Par François Jarraud
On croyait être venu pour découvrir les nouvelles dispositions en faveur de l’apprentissage des langues. Et on s’est retrouvé en pleine campagne électorale. Mardi 7 février, à l’occasion de la remise du rapport du Comité stratégique des langues sur l’enseignement des langues, Luc Chatel a préconisé la globalisation et l’annualisation des services. Deux décisions qui relancent le débat politique sur le métier d’enseignant plus qu’ils n’apportent de solution à l’enseignement des langues.
La globalisation au collège. Pour Luc Chatel, il s’agit de « la possibilité données aux collèges de répartir le temps attribué aux langues selon les langues et les années » de la 6ème à la 3ème. « Il y a des moments où il faut concentrer les apprentissages » explique le ministre, d’autres où c’est moins nécessaire. Le ministre se retranche derrière le rapport du comité présidé par Suzy Halimi. Pour elle c’est une réponse pour un enseignement plus souple qui permettrait par exemple de renforcer l’anglais en 6ème. Luc Chatel annonce que la globalisation sera effective dans un collège sur dix dès la rentrée 2012.
L’annualisation. Partant de la recommandation du rapport du Comité en faveur des stages organisés durant les vacances scolaires dans les académies, le ministre souligne la difficulté à trouver des enseignants pour les encadrer. « La seule réponse c’est l’annualisation », affirme-t-il. Mais « derrière l’annualisation il y a la question du statut des enseignants, c’est un sujet très sensible… Il va être abordé dans les semaines qui viennent lors du débat des présidentielles », ajoutant que « l’enseignement des langues est un bon exemple de l’assouplissement qui pourrait intervenir avec un nouveau statut ».
Ces deux questions sont des sources de conflit pour les enseignants. La globalisation permet certes d’adapter l’enseignement aux besoins des élèves, au risque d’alourdir le temps scolaire. Mais s’agissant de répartir « selon les langues et les années », elle va surtout permettre d’adapter l’enseignement des langues aux ressources humaines octroyées par les rectorats et donc de réduire l’offre de formation. Cette nouvelle liberté de gestion attribuée aux collèges devrait permettre d’économiser des postes. Elle est réclamée depuis des mois par l’enseignement catholique. Il devrait être satisfait.
L’annualisation c’est plus grave. Elle consiste à définir le temps de travail non plus par un horaire hebdomadaire mais par un horaire annuel, 36 fois 18 heures par exemple pour un certifié.
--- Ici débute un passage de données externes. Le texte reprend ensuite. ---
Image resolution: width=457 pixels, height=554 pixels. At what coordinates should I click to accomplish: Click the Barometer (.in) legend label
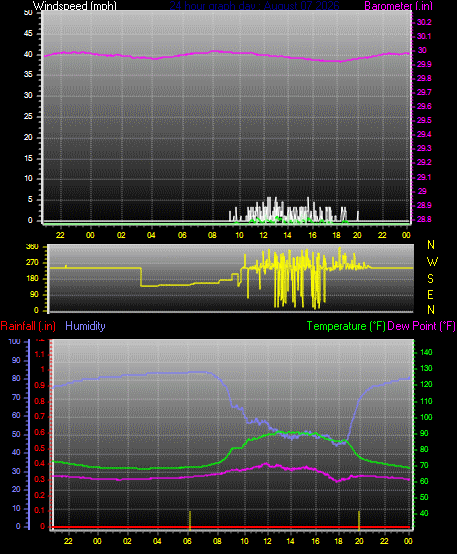coord(398,6)
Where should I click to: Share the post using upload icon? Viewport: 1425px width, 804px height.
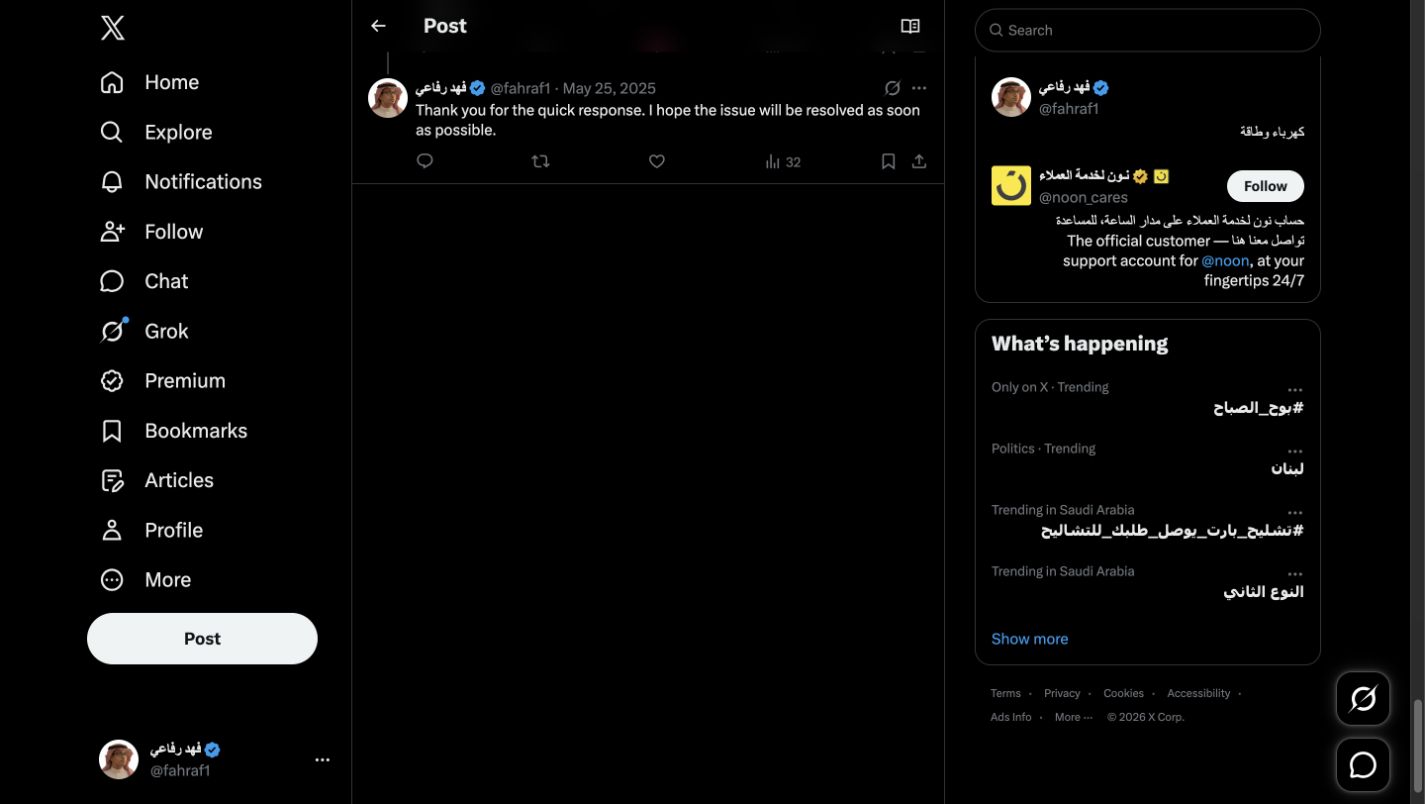coord(919,161)
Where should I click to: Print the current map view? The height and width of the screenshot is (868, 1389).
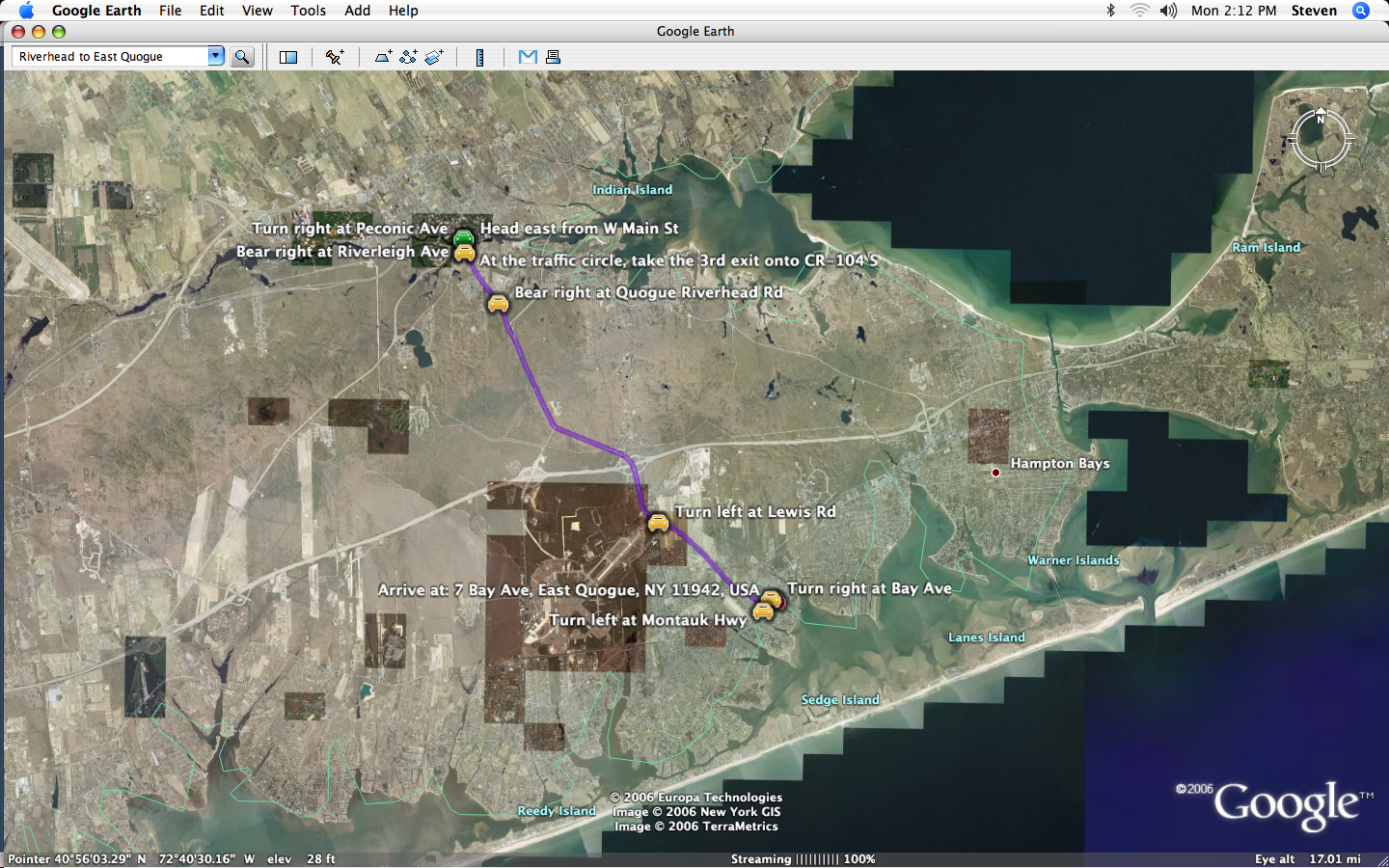[x=553, y=57]
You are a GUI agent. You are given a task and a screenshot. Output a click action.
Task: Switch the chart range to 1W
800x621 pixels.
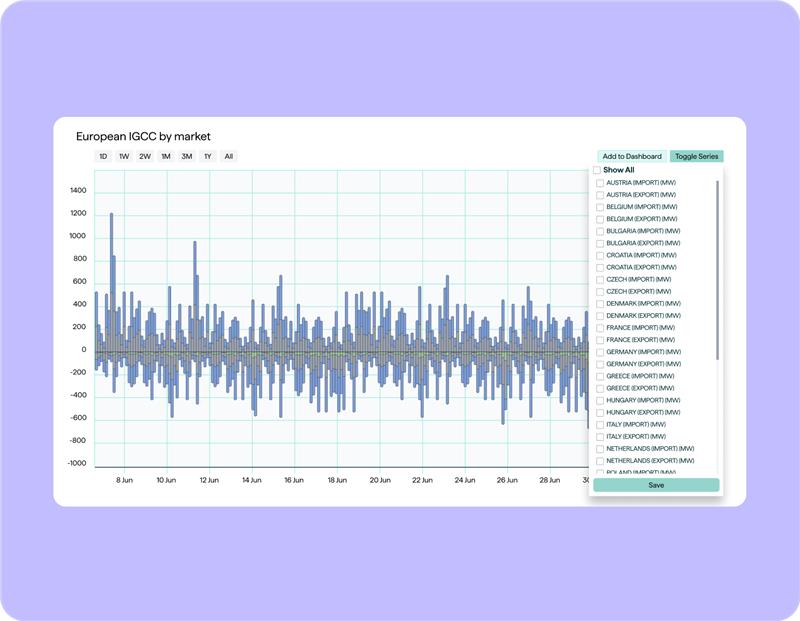(x=124, y=157)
De fait cela permet d’augmenter très sensiblement le temps de travail à salaire égal en collège et lycée parce que le temps théorique n’est jamais effectif compte tenu des jours fériés, des examens de fin d’année, etc. En clair les enseignants seraient obligés de travailler davantage pour le même salaire. Le ministère récupèrerait ainsi des dizaines de milliers de postes si la mesure était généralisée. Dans l’enseignement technologique et professionnel, où les élèves sont une partie de l’année en stage les gains seraient très importants. Luc Chatel pousse encore plus loin le raisonnement en annonçant que ces heures de travail pourraient être imposées durant les vacances. L’annualisation nécessite un changement de statut des enseignants. On n’est donc plus là dans la gestion d’une question pédagogique (les langues) mais clairement dans la campagne électorale et c’est bien ainsi que Luc Chatel la présente. « Elle n’est pas à l’ordre du jour de mon ministère, c’est un bon débat pour les jours qui viennent ».
Ces propos donnent à penser que l’équipe de Nicolas Sarkozy veut donner à la campagne électorale un nouveau cap beaucoup plus agressif très rapidement. Elle y est un peu poussée par les mauvais résultats de N Sarkozy dans les sondages et le discours attendu sur l’éducation de François Hollande le 9 février. L’UMP veut opposer le candidat qui mettra les profs au travail face au « candidat des profs fainéants ». François Hollande va avoir à faire face à ce « cadeau ». Et les enseignants vont se trouver délicatement en première ligne sur le thème bien connu de leur temps de travail.
Les syndicats ont réagi aux propos de Luc Chatel. Pour Christian Chevalier, secrétaire général du Se-Unsa, Luc Chatel « remet en avant cette vieille lune qui consiste à pointer le statut des enseignants comme responsable des maux de notre système éducatif ». Il rappelle que le statut est « protecteur des salariés. Pour autant le métier d’enseignant est en mutation. Si sa définition doit être améliorée, cela ne peut relever ni du diktat, ni de la propagande électorale, mais d’une véritable politique contractuelle ». Force ouvrière exprime « son désaccord complet avec ce projet destiné à nous faire travailler plus pour gagner moins ». Il invite les enseignants à se mobiliser.